● TASK LIST
(a) Copy the stretch of the Boambee text from "and the more" through "Boambee's residential areas.".
(b) In the Boambee text, who opened the first sugar mill in Boambee, and in what year?

● DOCUMENT SECTION
____________

Boambee is a suburb in the city of Coffs Harbour on the Mid North Coast of New South Wales, Australia. Boambee is west of Sawtell on the Pacific Highway. It is divided into two sections: semi-rural Boambee (2450)
and the more suburban Boambee East (2452). These suburbs are divided by the Pacific Highway. In 2011, Boambee had a population of 1,545 people, while Boambee East had a population of 5,446 people.

The Boambee State Forest is located to the north-west of Boambee's residential areas.

== History ==

=== Industry ===
1882 saw the establishment of the first sugar mill in Boambee by James Newport, who was the first to grow sugar cane in the region. August Schneider opened another mill in 1883.

=== Railway===
Boambee railway station was opened in August 1917, closing in 1946. In the years prior to 1917 the area had been served by a siding.

____________

● Collected data
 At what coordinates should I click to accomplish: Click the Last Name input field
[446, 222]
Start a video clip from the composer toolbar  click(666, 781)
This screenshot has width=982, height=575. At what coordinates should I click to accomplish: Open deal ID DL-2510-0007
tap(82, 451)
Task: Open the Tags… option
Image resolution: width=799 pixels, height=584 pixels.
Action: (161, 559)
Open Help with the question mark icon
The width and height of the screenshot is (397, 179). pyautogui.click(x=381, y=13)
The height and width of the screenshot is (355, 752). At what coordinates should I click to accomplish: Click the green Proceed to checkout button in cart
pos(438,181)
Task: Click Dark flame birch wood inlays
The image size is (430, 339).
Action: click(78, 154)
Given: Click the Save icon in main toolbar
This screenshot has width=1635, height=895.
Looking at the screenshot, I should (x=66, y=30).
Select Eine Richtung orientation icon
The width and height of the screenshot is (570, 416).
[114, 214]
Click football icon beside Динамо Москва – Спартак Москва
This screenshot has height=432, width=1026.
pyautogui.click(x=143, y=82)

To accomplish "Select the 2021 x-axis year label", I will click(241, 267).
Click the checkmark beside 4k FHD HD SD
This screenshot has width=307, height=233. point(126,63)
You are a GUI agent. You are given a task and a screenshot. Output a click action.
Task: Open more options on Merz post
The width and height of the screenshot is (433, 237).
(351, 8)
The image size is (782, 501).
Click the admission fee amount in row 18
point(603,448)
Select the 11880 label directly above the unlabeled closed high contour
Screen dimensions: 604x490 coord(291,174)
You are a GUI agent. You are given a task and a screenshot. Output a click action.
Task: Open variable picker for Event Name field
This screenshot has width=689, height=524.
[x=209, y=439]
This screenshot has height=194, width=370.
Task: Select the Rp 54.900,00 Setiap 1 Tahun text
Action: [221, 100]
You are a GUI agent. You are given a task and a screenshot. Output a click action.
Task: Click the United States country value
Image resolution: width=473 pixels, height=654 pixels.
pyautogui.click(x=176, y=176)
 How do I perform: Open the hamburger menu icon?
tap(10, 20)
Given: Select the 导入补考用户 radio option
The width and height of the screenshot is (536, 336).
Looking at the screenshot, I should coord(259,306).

____________

● EXERCISE SOLUTIONS
(a)
and the more suburban Boambee East (2452). These suburbs are divided by the Pacific Highway. In 2011, Boambee had a population of 1,545 people, while Boambee East had a population of 5,446 people.

The Boambee State Forest is located to the north-west of Boambee's residential areas.

(b) James Newport, in 1882.